(Records from a dataset)
--- START ---
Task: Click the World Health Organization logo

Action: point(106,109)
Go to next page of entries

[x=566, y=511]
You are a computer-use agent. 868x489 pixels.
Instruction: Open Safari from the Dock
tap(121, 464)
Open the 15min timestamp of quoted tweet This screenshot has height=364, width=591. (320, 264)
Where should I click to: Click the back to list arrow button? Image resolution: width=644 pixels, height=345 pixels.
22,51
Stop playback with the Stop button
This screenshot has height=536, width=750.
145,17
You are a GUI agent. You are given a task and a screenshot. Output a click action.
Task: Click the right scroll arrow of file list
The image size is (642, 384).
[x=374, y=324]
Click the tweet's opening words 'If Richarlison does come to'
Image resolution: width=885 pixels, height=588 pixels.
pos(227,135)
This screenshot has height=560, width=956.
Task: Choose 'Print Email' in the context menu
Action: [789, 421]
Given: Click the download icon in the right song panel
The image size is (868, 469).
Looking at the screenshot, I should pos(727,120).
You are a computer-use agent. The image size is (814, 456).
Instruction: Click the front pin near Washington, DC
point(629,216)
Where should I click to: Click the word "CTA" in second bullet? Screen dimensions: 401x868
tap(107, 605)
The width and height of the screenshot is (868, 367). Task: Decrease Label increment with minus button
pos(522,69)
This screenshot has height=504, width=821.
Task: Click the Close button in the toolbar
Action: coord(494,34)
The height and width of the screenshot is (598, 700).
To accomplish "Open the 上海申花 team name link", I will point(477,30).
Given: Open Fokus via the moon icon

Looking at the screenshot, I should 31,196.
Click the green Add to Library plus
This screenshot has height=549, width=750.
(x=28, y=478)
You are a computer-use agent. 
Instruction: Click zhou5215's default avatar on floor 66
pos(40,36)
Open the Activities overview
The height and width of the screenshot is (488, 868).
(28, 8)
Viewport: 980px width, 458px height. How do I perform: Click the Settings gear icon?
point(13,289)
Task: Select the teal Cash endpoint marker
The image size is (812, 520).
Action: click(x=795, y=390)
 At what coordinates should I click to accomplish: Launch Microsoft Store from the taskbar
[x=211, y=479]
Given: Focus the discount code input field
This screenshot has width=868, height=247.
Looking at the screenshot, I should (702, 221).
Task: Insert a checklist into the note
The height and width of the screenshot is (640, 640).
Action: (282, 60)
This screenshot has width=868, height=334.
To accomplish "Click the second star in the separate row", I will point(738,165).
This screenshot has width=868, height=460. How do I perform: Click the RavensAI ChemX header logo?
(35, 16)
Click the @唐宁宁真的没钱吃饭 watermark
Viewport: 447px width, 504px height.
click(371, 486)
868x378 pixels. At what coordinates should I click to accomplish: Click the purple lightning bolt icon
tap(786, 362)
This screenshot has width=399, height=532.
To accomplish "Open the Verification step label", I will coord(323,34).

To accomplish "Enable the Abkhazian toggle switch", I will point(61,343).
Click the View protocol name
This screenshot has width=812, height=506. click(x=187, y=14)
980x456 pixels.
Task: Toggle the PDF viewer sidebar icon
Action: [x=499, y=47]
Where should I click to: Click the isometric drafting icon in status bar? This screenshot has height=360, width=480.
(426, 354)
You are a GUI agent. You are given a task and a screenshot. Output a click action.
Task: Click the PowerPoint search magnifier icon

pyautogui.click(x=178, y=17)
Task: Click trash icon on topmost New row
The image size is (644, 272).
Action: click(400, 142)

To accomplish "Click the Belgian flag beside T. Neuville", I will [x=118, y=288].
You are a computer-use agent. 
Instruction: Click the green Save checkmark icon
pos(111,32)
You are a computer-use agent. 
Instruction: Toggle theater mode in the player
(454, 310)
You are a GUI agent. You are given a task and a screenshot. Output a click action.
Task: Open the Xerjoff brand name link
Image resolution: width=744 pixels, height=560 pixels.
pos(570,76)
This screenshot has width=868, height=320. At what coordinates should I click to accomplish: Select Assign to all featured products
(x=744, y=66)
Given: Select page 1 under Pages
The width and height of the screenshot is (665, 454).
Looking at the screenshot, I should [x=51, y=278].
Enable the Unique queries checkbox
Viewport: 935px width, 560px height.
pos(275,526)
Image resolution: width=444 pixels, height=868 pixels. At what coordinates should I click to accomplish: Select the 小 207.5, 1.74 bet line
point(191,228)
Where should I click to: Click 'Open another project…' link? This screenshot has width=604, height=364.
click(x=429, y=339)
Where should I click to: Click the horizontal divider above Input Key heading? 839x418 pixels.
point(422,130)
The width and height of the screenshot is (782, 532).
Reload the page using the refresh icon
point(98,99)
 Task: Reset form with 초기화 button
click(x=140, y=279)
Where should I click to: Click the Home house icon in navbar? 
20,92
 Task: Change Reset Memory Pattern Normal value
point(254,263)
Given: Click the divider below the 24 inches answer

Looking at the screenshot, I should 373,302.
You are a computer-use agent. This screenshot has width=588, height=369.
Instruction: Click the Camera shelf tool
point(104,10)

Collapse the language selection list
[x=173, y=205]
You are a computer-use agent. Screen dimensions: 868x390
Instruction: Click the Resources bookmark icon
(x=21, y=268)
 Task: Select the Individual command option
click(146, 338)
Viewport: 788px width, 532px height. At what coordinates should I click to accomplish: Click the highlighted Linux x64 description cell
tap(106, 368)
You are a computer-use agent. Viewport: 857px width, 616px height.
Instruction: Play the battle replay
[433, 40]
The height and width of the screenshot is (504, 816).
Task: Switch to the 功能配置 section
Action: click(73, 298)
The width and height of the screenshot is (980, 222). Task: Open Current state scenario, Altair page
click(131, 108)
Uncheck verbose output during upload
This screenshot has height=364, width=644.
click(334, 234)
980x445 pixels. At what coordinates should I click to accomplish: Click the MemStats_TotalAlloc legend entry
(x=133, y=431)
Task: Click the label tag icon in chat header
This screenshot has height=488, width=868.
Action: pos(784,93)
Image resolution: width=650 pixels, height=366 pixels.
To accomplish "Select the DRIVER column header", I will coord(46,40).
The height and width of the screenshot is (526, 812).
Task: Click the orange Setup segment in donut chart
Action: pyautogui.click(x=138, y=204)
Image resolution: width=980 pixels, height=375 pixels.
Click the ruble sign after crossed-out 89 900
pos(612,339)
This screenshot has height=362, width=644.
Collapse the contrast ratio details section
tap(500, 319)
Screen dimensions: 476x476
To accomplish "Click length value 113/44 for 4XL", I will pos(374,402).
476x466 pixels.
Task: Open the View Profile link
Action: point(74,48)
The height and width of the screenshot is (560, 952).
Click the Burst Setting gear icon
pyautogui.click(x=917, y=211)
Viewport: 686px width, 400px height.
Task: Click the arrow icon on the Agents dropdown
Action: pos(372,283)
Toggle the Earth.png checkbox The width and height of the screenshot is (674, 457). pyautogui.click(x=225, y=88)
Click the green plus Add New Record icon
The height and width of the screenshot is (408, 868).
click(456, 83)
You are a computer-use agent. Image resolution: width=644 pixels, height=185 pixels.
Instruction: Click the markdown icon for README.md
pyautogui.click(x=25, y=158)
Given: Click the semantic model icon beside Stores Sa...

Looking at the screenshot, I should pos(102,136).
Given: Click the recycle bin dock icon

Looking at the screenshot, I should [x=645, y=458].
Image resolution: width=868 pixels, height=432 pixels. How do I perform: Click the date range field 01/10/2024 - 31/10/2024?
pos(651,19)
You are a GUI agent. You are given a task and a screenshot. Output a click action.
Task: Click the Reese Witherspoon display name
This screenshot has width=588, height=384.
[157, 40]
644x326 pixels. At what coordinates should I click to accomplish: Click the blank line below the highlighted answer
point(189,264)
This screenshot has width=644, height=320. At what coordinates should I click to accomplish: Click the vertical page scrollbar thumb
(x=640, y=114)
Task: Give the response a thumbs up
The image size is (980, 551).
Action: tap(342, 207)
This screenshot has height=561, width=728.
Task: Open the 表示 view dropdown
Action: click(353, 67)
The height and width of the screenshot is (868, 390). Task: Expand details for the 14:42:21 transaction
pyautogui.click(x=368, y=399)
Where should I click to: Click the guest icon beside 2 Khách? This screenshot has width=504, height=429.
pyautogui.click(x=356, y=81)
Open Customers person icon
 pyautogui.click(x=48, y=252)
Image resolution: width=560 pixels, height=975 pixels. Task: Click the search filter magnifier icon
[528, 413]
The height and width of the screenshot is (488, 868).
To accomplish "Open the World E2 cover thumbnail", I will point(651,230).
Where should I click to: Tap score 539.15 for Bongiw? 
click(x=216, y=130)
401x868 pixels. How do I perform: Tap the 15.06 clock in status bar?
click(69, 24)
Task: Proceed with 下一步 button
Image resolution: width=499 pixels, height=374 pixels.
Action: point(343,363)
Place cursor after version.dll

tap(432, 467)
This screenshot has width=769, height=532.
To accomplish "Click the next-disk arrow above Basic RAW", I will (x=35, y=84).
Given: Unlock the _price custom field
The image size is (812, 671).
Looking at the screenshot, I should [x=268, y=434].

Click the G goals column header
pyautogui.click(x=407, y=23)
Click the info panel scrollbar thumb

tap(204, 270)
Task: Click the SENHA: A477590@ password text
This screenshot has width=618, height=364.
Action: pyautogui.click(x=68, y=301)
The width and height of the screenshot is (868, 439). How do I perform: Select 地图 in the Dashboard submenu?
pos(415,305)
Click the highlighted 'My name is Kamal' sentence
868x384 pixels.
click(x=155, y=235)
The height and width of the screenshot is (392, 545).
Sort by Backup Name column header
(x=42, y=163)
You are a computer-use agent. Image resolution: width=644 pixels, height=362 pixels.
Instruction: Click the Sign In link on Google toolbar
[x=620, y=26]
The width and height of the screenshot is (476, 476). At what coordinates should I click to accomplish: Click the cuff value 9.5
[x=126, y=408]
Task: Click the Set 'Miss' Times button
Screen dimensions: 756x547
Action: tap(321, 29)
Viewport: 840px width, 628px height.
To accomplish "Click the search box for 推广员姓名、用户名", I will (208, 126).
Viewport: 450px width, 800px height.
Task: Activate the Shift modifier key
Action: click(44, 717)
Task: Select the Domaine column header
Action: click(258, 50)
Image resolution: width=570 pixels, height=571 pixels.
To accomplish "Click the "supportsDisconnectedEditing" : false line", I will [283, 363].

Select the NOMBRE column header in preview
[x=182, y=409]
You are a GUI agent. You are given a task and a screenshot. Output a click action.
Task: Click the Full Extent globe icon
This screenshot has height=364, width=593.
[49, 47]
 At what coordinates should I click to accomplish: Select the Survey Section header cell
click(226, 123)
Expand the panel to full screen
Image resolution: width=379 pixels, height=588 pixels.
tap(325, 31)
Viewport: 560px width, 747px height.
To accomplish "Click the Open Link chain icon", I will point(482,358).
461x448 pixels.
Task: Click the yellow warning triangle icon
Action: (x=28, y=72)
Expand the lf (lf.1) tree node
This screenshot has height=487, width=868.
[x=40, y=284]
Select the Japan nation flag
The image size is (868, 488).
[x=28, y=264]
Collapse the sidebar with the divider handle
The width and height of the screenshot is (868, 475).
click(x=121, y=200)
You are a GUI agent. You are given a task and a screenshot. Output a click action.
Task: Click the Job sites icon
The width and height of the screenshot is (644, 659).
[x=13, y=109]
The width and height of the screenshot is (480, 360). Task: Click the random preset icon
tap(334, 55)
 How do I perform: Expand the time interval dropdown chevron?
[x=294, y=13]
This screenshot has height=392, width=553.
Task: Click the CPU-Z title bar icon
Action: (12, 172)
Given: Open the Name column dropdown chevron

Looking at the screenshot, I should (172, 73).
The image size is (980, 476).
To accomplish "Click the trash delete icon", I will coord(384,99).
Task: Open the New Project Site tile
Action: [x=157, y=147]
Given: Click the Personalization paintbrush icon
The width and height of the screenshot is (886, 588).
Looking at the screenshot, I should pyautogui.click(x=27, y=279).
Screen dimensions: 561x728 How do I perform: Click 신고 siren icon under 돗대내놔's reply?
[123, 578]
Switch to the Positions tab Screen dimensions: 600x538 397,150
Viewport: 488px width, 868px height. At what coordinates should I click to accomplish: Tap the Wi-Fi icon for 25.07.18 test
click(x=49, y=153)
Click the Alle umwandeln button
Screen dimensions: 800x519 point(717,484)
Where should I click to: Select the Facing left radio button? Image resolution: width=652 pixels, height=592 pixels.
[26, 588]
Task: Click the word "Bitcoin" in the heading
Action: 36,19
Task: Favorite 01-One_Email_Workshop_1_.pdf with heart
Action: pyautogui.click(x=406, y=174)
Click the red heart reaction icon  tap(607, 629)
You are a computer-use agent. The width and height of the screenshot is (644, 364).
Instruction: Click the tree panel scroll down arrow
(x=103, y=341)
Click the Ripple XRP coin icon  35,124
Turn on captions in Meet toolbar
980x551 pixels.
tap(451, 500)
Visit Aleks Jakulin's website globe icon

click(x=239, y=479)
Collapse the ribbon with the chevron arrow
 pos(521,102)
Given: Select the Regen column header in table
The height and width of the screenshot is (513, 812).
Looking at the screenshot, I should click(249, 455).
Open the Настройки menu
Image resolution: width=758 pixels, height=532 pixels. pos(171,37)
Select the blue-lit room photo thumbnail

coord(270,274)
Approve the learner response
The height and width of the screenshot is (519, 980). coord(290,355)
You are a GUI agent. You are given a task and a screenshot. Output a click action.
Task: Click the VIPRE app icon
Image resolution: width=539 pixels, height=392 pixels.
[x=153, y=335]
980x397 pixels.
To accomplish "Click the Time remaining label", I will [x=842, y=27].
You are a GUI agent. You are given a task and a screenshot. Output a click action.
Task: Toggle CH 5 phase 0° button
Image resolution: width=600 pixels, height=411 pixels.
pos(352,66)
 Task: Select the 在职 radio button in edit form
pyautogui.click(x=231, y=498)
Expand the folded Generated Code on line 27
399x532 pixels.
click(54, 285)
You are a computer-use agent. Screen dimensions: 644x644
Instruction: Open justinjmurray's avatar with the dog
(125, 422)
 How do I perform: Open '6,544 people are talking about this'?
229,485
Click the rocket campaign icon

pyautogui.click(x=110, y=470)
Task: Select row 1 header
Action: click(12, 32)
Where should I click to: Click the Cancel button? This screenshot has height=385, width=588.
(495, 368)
--- END ---
● EXERCISE DIRECTIONS: Begin with the line above that has "You are a computer-use agent. This" and continue through the line that has "You are a computer-use agent. Viewport: 857px", setting each one down exactly. Stop there.

● EXERCISE SOLUTION:
You are a computer-use agent. This screenshot has width=588, height=369.
Instruction: Click the Camera shelf tool
point(104,10)

Collapse the language selection list
[x=173, y=205]
You are a computer-use agent. Screen dimensions: 868x390
Instruction: Click the Resources bookmark icon
(x=21, y=268)
 Task: Select the Individual command option
click(146, 338)
Viewport: 788px width, 532px height. At what coordinates should I click to accomplish: Click the highlighted Linux x64 description cell
tap(106, 368)
You are a computer-use agent. Viewport: 857px width, 616px height.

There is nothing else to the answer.